Kutipan Halaman →
/---

Aktivitas pariwisata tidak dapat dipisahkan dari lingkungan alam dan budaya di
sekitarnya (Aleksandar, Marija, & G.R, 2017:271-284). Lingkungan dan budaya adalah titik
fokus dari perkembangan pariwisata. Ada hubungan timbal balik antara pariwisata dan
lingkungan. Sebagai contoh, fasilitas pariwisata yang padat mendorong degradasi
lingkungan yang pada akhirnya akan mengarah pada penurunan daya tarik pariwisata.
Keberlanjutan dari elemen lingkungan dan budaya penting untuk keberlangsungan aktivitas
pariwisata di wilayah tersebut.

\---

Ketentuan Latihan →
[1] Tolong ketik ulang bagian kutipan tentang pariwisata yang dimulai dengan kata-kata "Aktivitas pariwisata tidak" dan berakhir dengan "daya tarik pariwisata.".
[2] Menurut kutipan tentang pariwisata, apa yang didorong oleh fasilitas pariwisata yang padat?
Baris-baris data berikut sama sekali tidak diperlukan dalam latihan ini.

Bahan yang Disediakan →
/---

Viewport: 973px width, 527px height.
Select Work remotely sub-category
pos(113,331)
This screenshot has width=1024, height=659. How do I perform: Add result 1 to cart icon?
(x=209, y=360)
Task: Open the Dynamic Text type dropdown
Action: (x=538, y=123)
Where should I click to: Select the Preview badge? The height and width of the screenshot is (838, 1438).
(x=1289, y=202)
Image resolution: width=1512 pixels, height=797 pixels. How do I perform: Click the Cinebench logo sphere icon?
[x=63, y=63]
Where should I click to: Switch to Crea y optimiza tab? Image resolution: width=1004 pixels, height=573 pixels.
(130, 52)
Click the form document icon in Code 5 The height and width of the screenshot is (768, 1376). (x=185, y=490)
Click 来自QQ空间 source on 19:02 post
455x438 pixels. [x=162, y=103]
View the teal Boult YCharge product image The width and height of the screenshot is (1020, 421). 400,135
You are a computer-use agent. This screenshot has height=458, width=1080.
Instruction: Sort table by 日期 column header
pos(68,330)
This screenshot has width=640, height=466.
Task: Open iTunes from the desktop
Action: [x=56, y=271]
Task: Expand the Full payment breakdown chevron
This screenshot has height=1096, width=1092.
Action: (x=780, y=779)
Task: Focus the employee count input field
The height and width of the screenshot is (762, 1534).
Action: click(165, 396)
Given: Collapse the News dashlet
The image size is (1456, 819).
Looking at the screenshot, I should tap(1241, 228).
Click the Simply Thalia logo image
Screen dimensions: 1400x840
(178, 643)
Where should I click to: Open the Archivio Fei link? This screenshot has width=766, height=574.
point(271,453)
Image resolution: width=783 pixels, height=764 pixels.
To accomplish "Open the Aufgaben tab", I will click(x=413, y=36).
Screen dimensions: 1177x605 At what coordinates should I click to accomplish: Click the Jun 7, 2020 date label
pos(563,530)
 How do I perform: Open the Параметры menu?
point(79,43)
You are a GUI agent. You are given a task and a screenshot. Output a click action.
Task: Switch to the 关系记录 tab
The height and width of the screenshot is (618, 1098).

\---

Jawaban Tiap Tugas →
[1]
Aktivitas pariwisata tidak dapat dipisahkan dari lingkungan alam dan budaya di
sekitarnya (Aleksandar, Marija, & G.R, 2017:271-284). Lingkungan dan budaya adalah titik
fokus dari perkembangan pariwisata. Ada hubungan timbal balik antara pariwisata dan
lingkungan. Sebagai contoh, fasilitas pariwisata yang padat mendorong degradasi
lingkungan yang pada akhirnya akan mengarah pada penurunan daya tarik pariwisata.

[2] Fasilitas pariwisata yang padat mendorong degradasi lingkungan.